Los coches judiciales, estos vehículos inseguros, construidos sin amor y
sin imaginación, zarandean por las estepas de trigo de Kubán a miserables
funcionarios, un montón de muertos de sueño de nariz roja que se apresuran a
abrir una sucesión o atender investigaciones judiciales. Las tachankas de
colonos nos llegan de las riberas de Samara, de los Urales y del Volga, de las
feraces colonias alemanas. En una tachanka colonial, en el amplio
respaldo de roble, suele haber pintadas en forma casera, unas guirnaldas de rosadas
flores germanas. El sólido fondo está hecho de hierro. Los ejes están colocados
como resortes. Yo presiento el ardor de muchas generaciones en esos resortes
que se golpean ahora por los desvencijados caminos de Volinia.

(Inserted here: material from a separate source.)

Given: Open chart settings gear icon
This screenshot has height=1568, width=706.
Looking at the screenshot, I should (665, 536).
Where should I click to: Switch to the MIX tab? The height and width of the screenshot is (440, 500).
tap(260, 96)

Siento el entusiasmo de la primera posesión. Cada día, después de la
comida, enganchamos el carro y Grischuk saca los caballos del establo, que
están recuperándose día a día. Yo reconozco con orgullosa alegría el lustre
mate de sus limpios flancos. Frotamos las hinchadas patas de los animales, les
recortamos las crines, echamos sobre sus lomos los arneses cosacos, esa
revuelta y enredada red de tiras finas, y salimos del patio al galope. Grischuk
va al lado, en el pescante. Mi asiento está forrado con un abigarrado lienzo de
cáñamo y una paja que huele a perfume y a sosiego. Las ruedas altas crujen
sobre la gruesa arena blanca. Grupos de amapolas en flor decoran el campo y las
iglesias en ruinas resplandecen sobre las elevaciones del paisaje. En lo alto,
al costado del camino, en un nicho destrozado por una bala de cañón, hay una
estatua oscura de Santa Úrsula con los rollizos brazos desnudos. Unas letras
estrechas y antiguas tejen una cadena desigual sobre el oro ennegrecido del
frontón: “A la gloria de Jesús y de su divina Madre…”

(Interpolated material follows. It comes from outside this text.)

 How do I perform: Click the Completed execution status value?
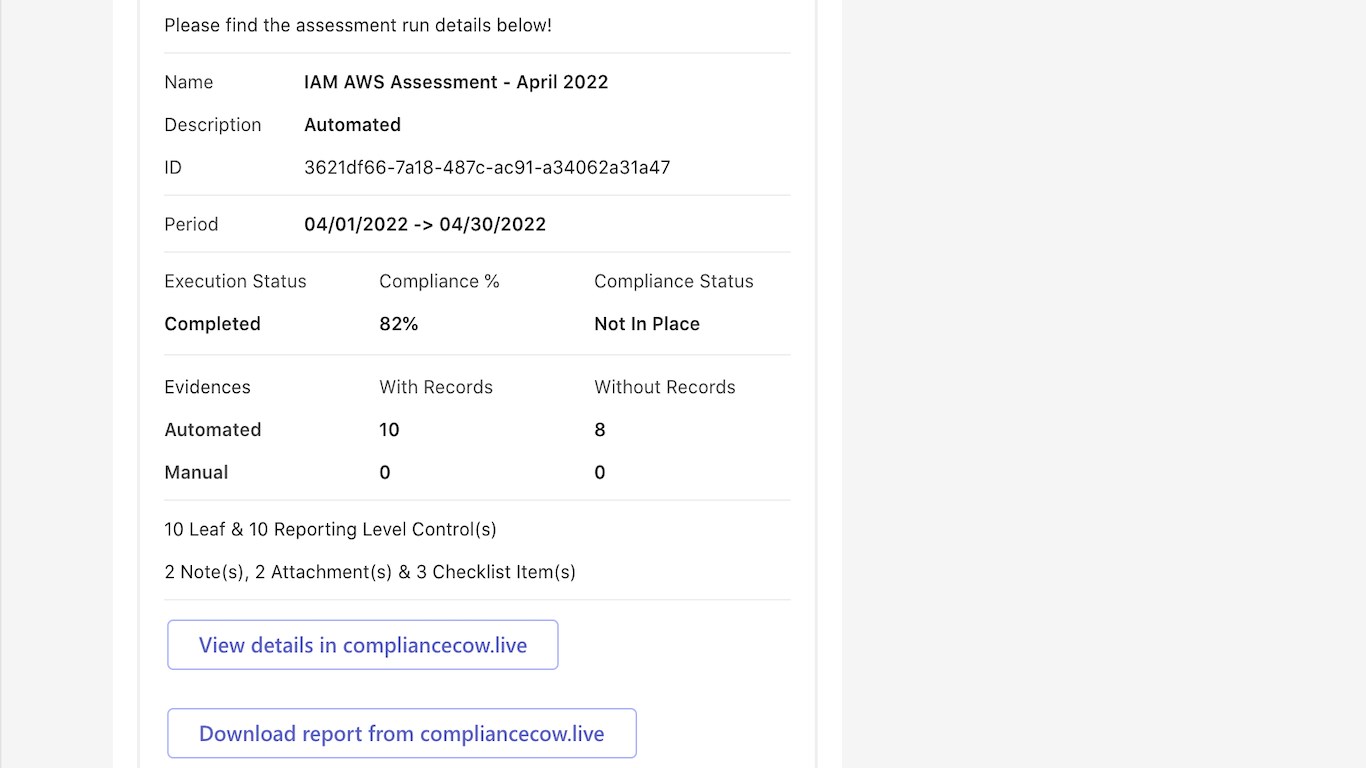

Aldeas judías, sin vida, aparecen al pie de los dominios señoriales. En los
cercos de ladrillo brilla el profético pavo real, impasible por encima de los
espacios azules. Tapada por los techos escalonados de las casitas, la sinagoga
está agachada sobre la tierra reseca, con los ojos apagados y la piel marcada,
redonda como el sombrero de un jasídico. Judíos de espaldas estrechas
permanecen con aire melancólico en las esquinas. Y se enciende en la memoria la
imagen de los judíos meridionales, joviales, barrigones, espumosos como un vino
barato. Sería imposible compararlos con la soberbia amarga de estos espinazos
largos y huesudos, con estas barbas trágicas y amarillentas. En los rasgos
apasionados, cincelados dolorosamente, no hay ni grasa ni la cálida pulsación
de la sangre. Los gestos de los judíos de Galitzia y de Volinia son bruscos e
insultan el buen gusto, pero la fuerza de su aflicción se llena de una sombría
majestad, y el desprecio que alimentan en secreto hacia los señores no tiene límites.

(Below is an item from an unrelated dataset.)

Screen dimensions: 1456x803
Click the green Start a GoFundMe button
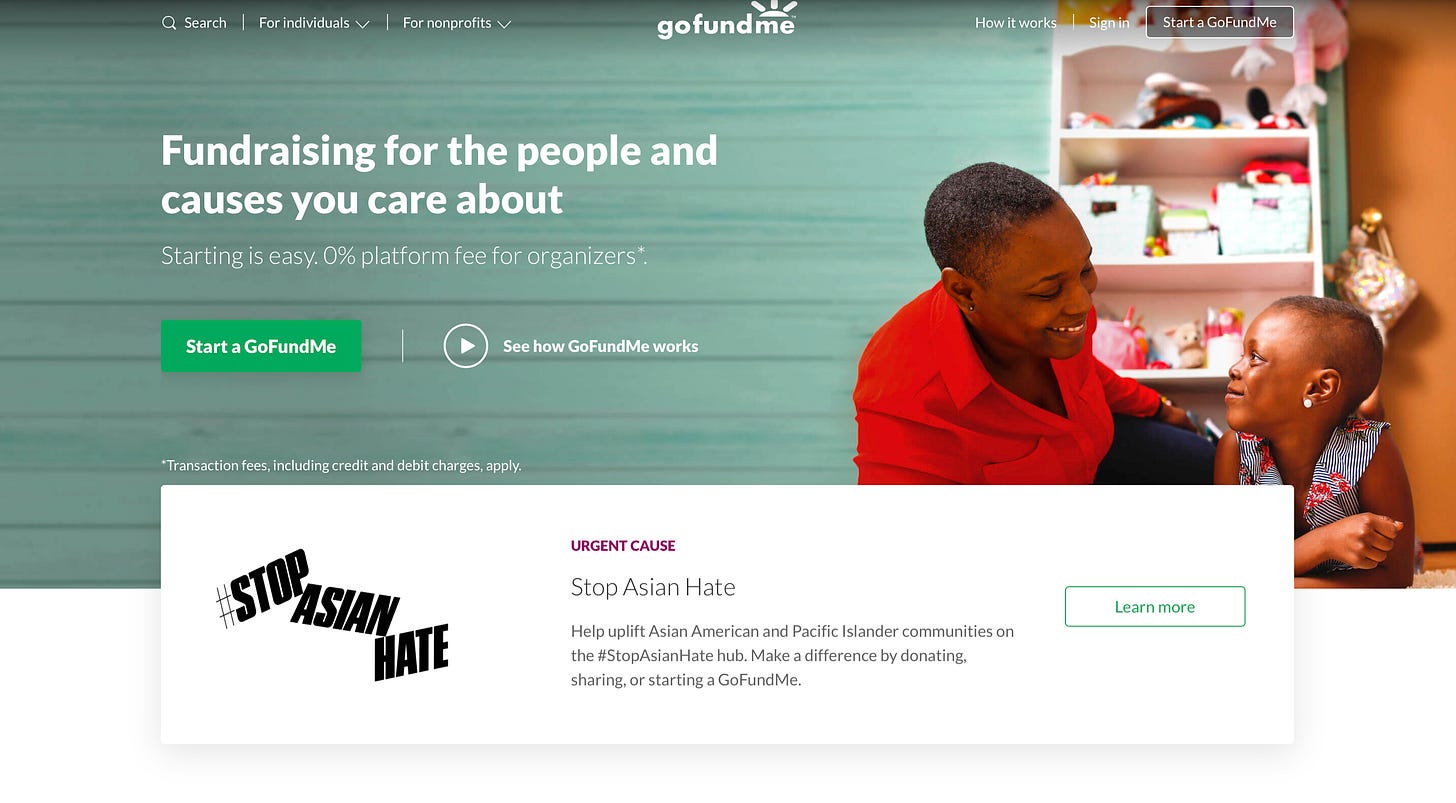pos(261,346)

Al verlos, comprendí la historia ardiente de estos confines, los relatos sobre
los talmudistas que arriendan cabarets, sobre rabinos usureros y muchachas
violadas por mercenarios polacos y por quienes se batían a duelo los magnates.
Notas
(6) Carro liviano armado con una ametralladora.
(7) Nestor Ivanovich Majnó. Ver nota 3.